Figure 5. Internal fluctuations severely affect continuous attractors but not point attractors.

(a) We model fluctuations due to finite copy number $N$ as Langevin noise with mean zero and standard deviation ${ϵ}_{\text{int}}$, resulting in a diffusion constant ${ϵ}_{int}^2\sim 1/N$ for the clock state. (b) The flat direction of limit cycles cannot contain diffusion, leading to large increases ${ϵ}_{int}^2{T}_{day}$ in population variance of clock state during each day (and night). In contrast, point attractor dynamics have constant curvature at all times, leading to a constant population variance over time. (c) The variance drops ${\sigma }^2\to {\sigma }^2/s^2$ at dawn and dusk for limit cycles during the off-attractor dynamics between the day and night cycles. As with external noise, the variance drop is predicted by the slope $dP(\theta )/d\theta$ of the circle map between the cycles.
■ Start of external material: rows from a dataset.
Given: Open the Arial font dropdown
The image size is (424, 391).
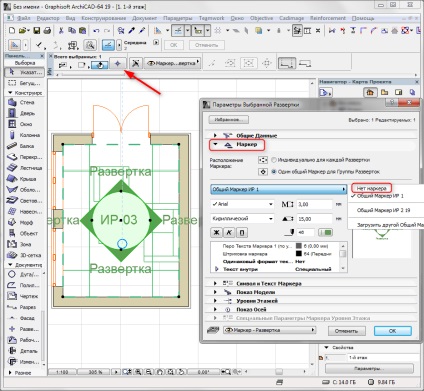Looking at the screenshot, I should pos(242,204).
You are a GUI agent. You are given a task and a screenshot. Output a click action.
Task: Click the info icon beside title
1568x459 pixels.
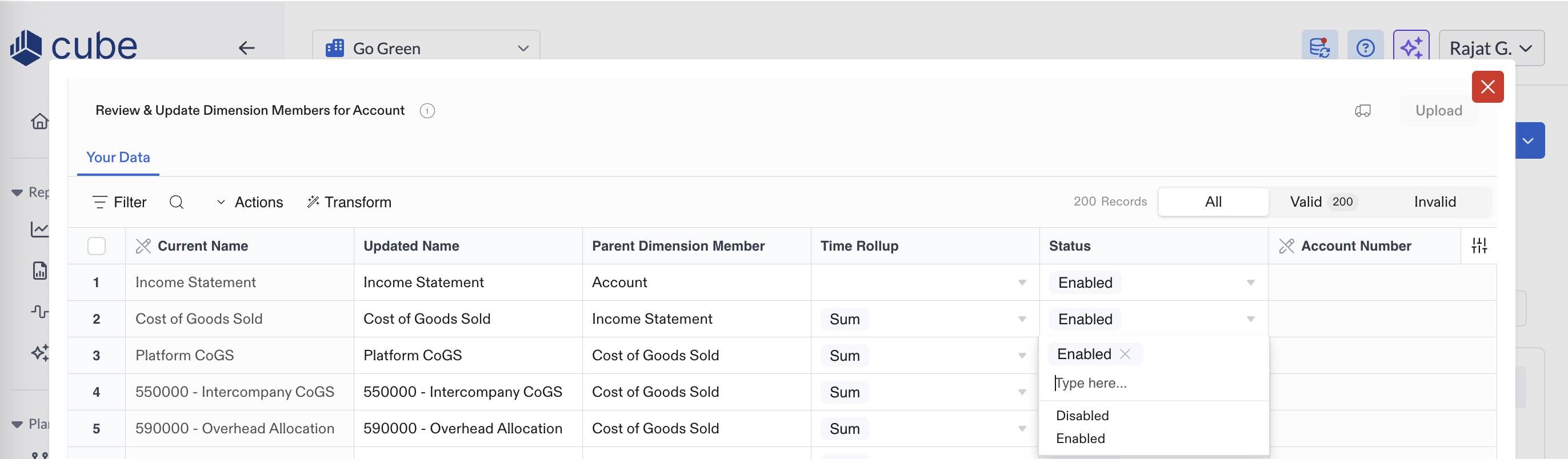click(x=427, y=111)
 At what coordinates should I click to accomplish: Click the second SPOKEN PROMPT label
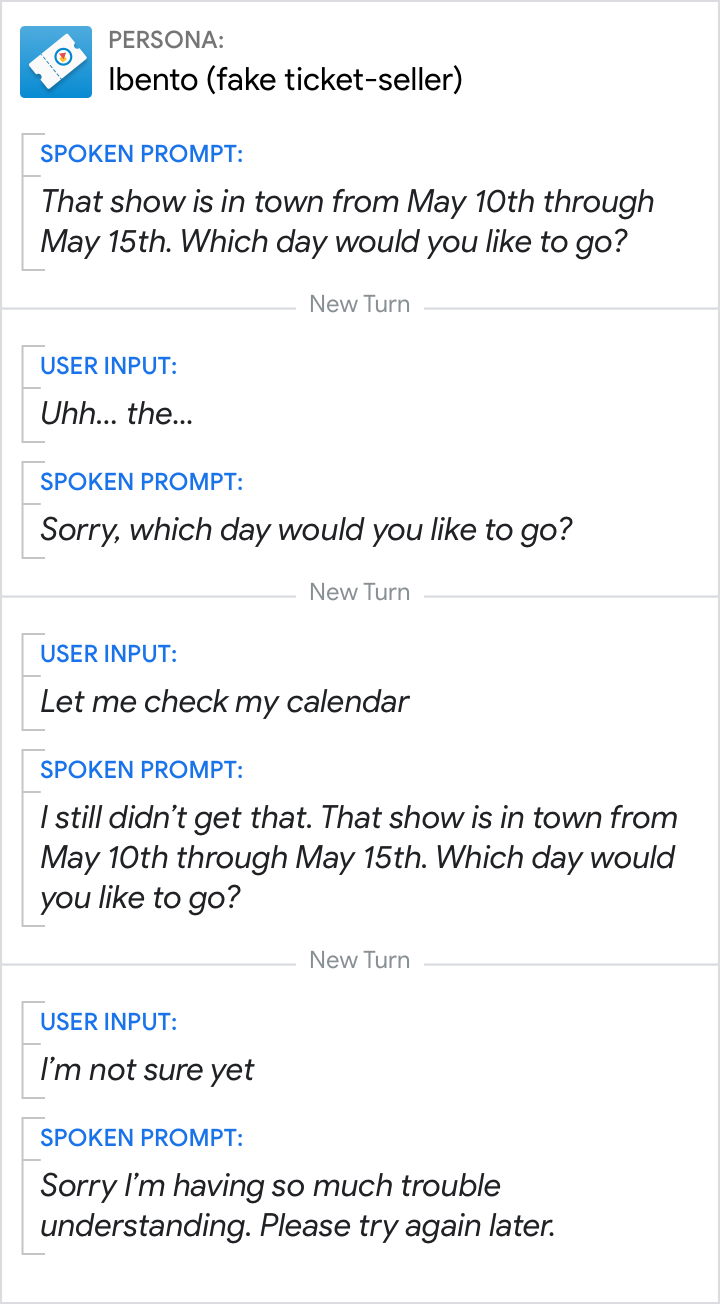pos(141,482)
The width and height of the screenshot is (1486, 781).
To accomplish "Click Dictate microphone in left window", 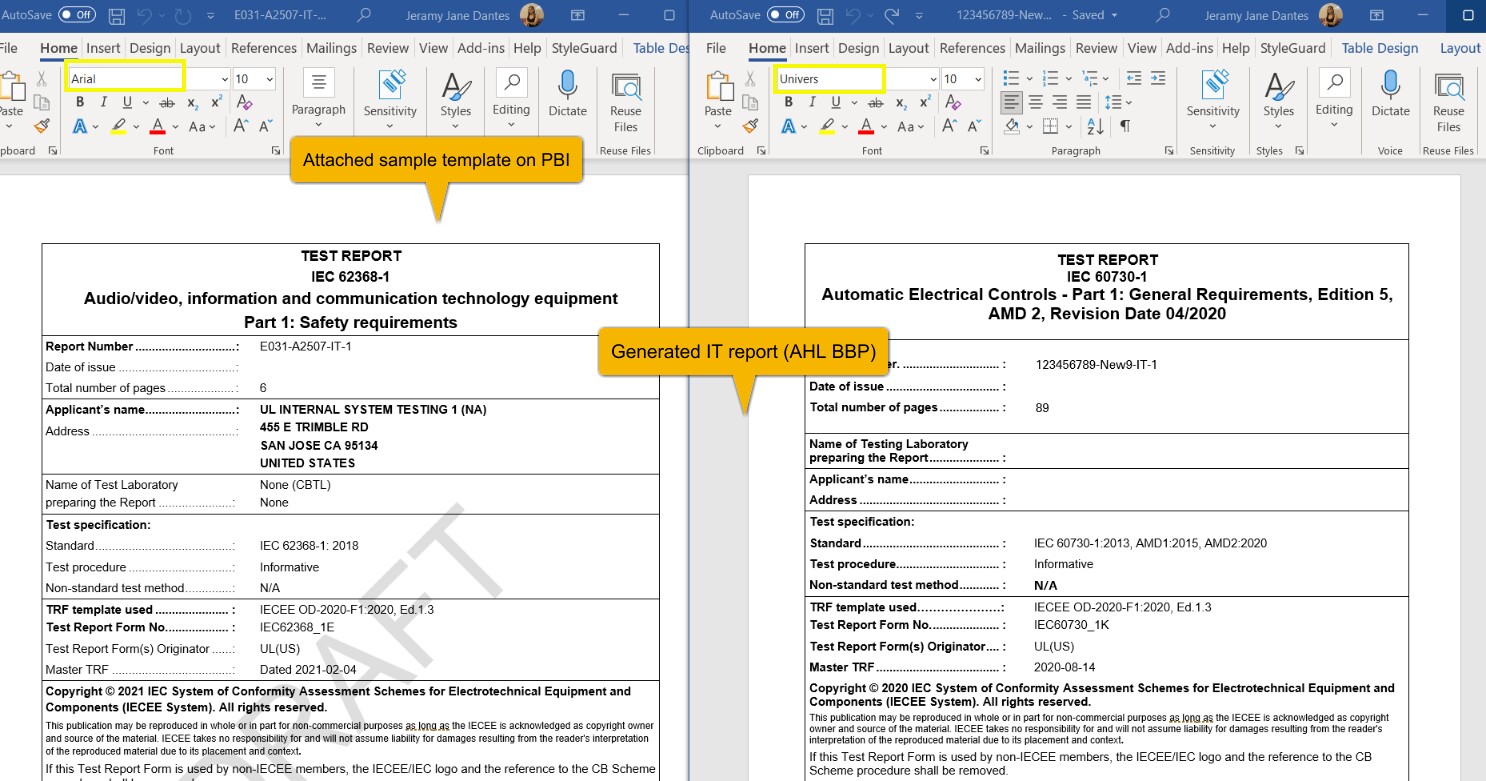I will pyautogui.click(x=567, y=93).
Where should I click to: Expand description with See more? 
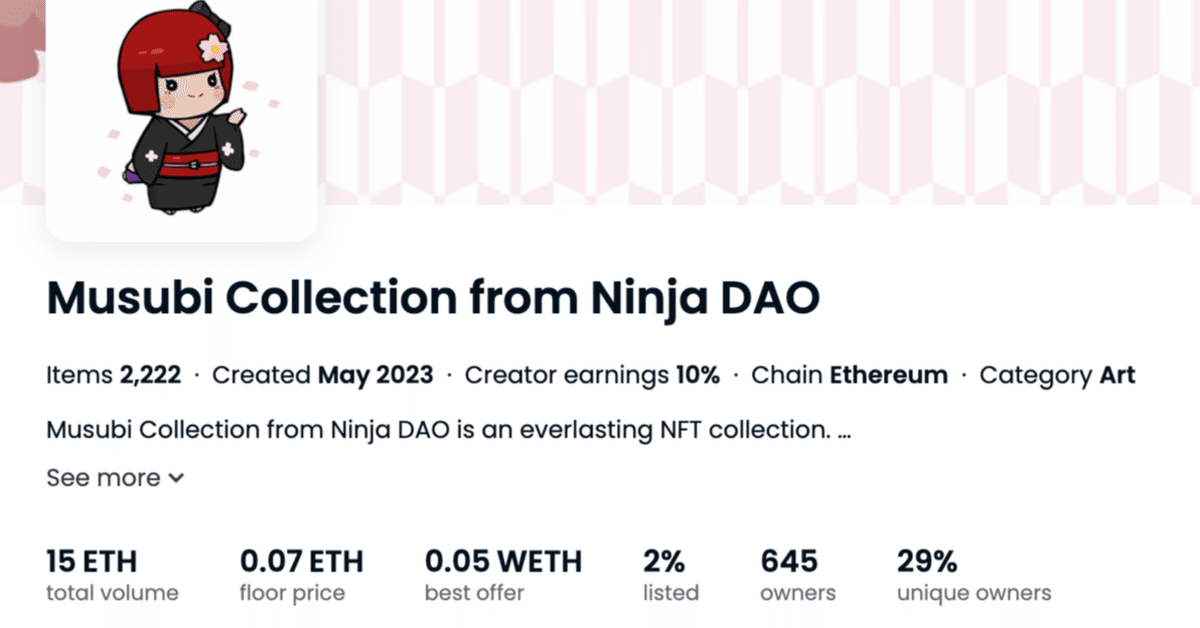[x=115, y=478]
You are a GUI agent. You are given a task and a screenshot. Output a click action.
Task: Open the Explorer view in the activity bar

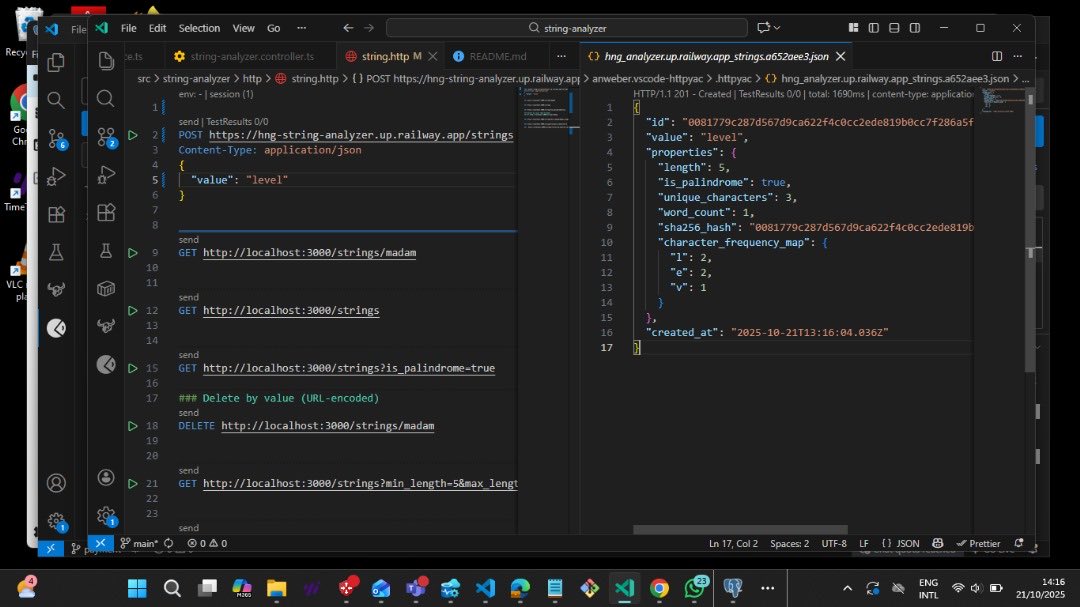(x=106, y=60)
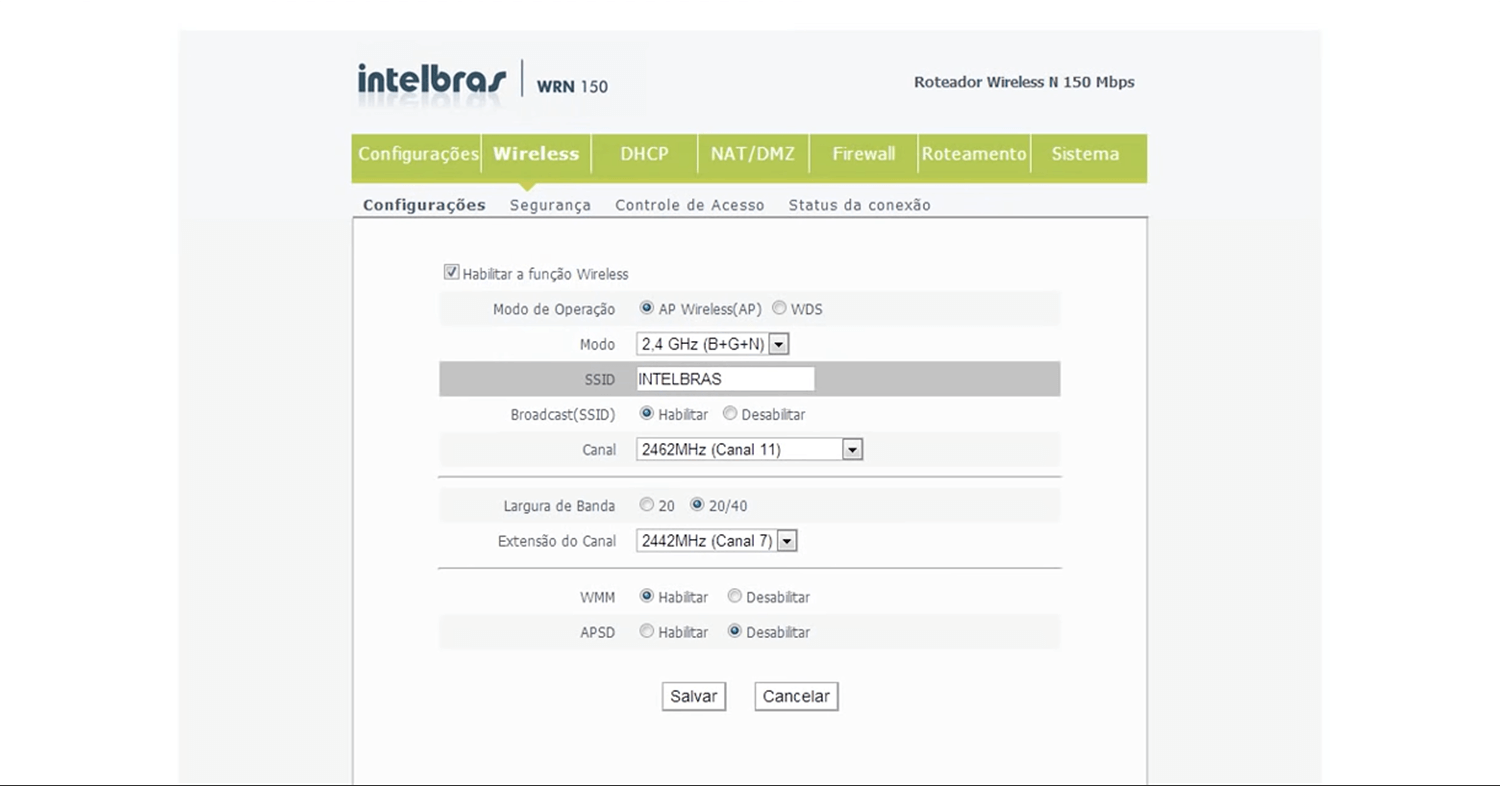Enable APSD with Habilitar radio
Screen dimensions: 1500x786
[647, 632]
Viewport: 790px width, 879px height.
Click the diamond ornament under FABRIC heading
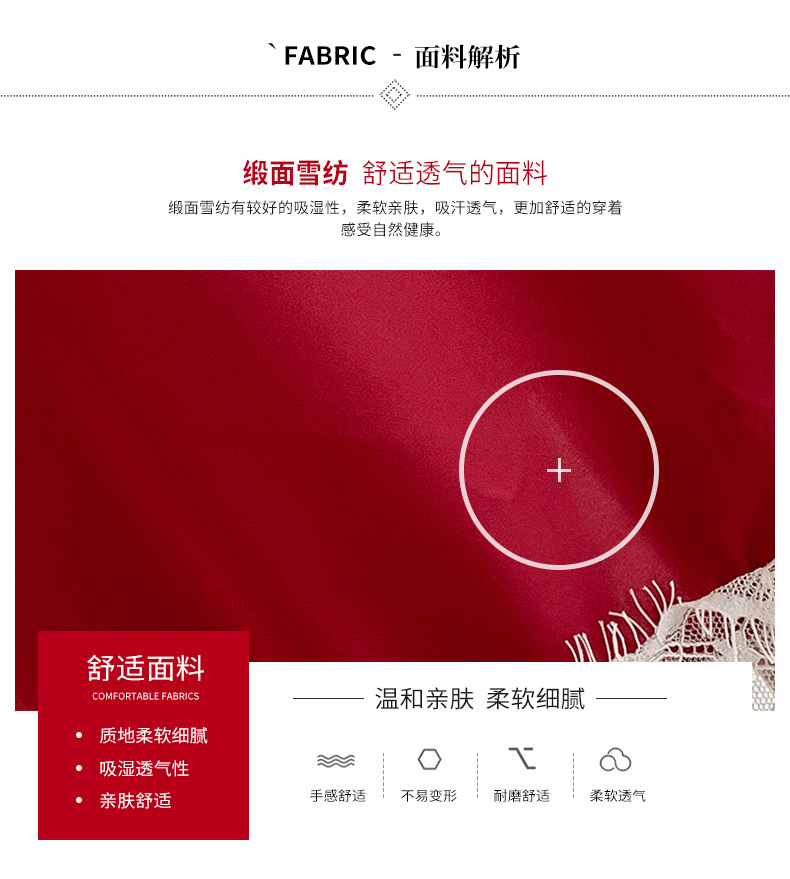(394, 94)
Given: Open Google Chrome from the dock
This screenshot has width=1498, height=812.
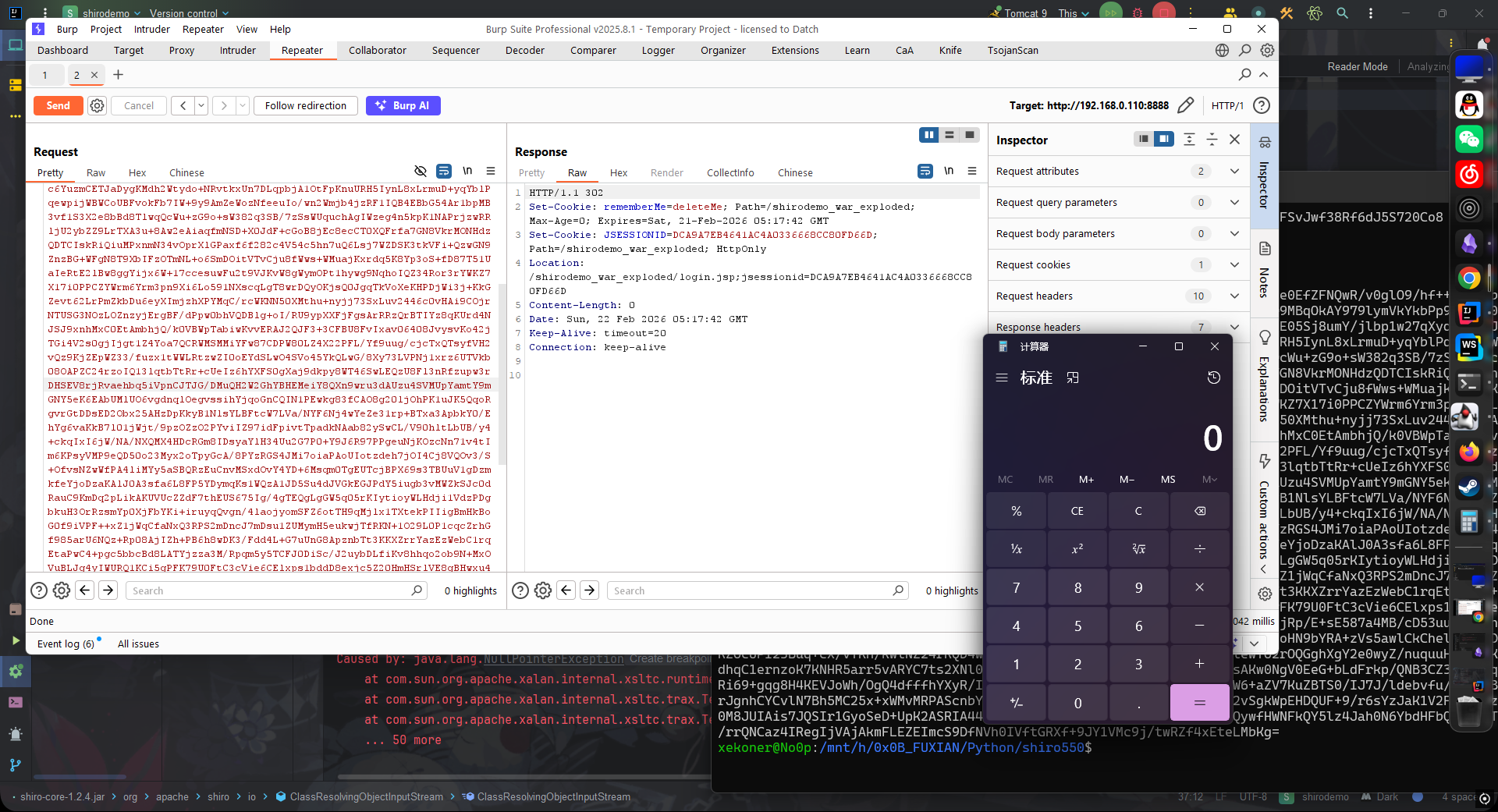Looking at the screenshot, I should pos(1469,278).
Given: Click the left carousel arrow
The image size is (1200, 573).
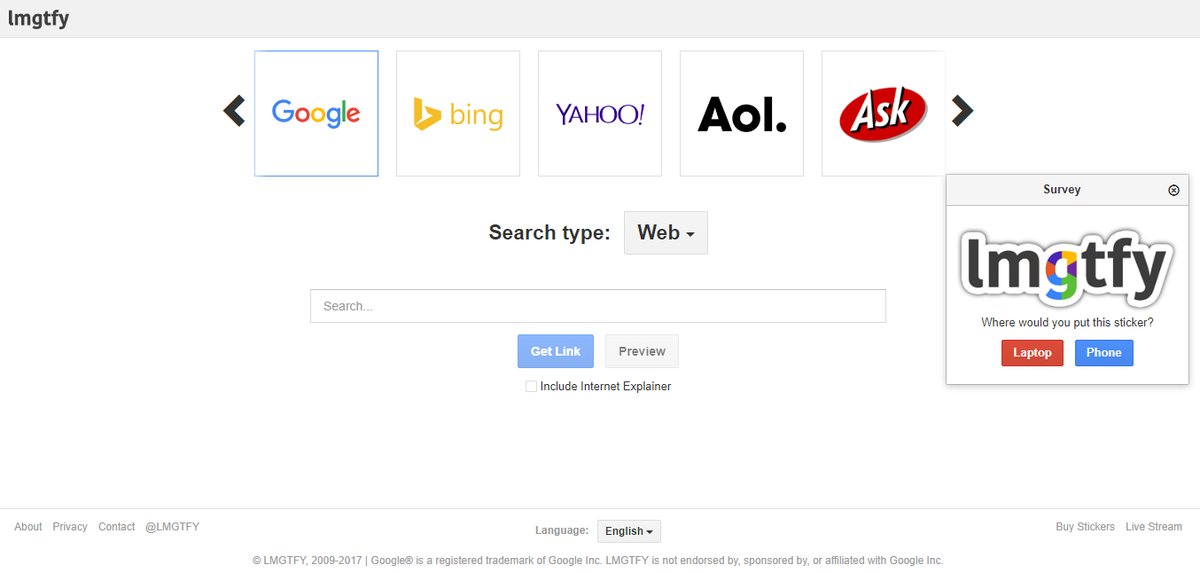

This dawn/dusk drop goes to zero for large $R/L$ limit cycles but variance still increases during the day and night. (d) The variance for point attractors is $D{\tau }_{relax}$, a constant determined by the curvature ${\tau }_{relax}^{-1}$ of the harmonic potential. (e) Thus, with only internal noise present, the precision of limit cycle clocks increases with increasing separation $L/R$, asymptotically approaching the performance of point attractors.